Vermont Everyone Eats! has served more than 1,024,000 meals to residents impacted by COVID-19. The program helped save an estimated 500 restaurant jobs and provided consistent business to some 200 eateries when that industry was dealt a severe pandemic blow. The meals — from chicken-and-leek pie with salad to chicken sausage with couscous and green beans — even include local ingredients.
Yet before the state legislature established the program in August 2020 with $5 million in CARES Act relief funds, a grassroots movement sprang up across the state to feed people in need.
These early efforts — swift business pivots that involved a collaboration of restaurants and nonprofits — included ShiftMeals in Burlington, organized by the Skinny Pancake; a partnership in Vergennes among the city's Boys & Girls Club, Bar Antidote and Three Squares Café; and a southern Vermont initiative, Nourishing Artists, conceived and organized by the Downtown Brattleboro Alliance. Together, the programs provided a model for government action when the need was clear: Food insecurity rose 33 percent during the pandemic.

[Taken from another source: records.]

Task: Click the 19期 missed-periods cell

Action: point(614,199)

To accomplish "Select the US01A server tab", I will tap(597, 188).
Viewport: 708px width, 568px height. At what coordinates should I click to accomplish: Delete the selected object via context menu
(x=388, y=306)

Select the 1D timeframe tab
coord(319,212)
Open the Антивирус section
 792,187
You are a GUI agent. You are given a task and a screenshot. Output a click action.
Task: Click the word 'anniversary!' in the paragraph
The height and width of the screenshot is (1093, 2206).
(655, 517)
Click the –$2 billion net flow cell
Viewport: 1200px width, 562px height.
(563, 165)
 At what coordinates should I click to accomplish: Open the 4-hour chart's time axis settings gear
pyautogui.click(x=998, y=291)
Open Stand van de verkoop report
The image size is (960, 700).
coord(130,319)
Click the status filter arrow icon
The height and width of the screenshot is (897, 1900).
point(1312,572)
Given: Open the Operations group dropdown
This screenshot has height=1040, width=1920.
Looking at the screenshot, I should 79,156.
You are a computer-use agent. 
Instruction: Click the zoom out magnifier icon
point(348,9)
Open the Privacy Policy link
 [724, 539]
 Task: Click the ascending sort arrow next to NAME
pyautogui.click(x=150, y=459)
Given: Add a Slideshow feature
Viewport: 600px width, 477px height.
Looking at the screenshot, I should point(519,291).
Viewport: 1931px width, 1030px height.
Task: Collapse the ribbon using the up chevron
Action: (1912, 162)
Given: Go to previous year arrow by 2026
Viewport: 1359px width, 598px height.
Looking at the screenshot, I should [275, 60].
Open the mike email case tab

"[Then-lieutenant governor] Dave Zuckerman and I got on the phone, but it was more like farmer boy and restaurant dude," recalled Matt Birong, a Democratic state rep from Vergennes who also owns Three Squares Café. (Zuckerman co-owns Hinesburg's Full Moon Farm.)
"We were like, 'How can we work this [money] into restaurants, feeding people who are experiencing food insecurity while still propping up our local food systems?'" Birong said.
Everyone Eats was the answer. And, according to Seven Days readers, the program and its related initiatives — including a Localvore Passport app that facilitates access — are working. "They gave those of us who had difficulty making ends meet a way to keep fed. They are all ROCK STARS!" one wrote.
Another reader applauded the effort as a "trifecta of goodness," singling out three factors: "monies to restaurants, food to folks, and ... an excitement and energy [that] was created for all involved."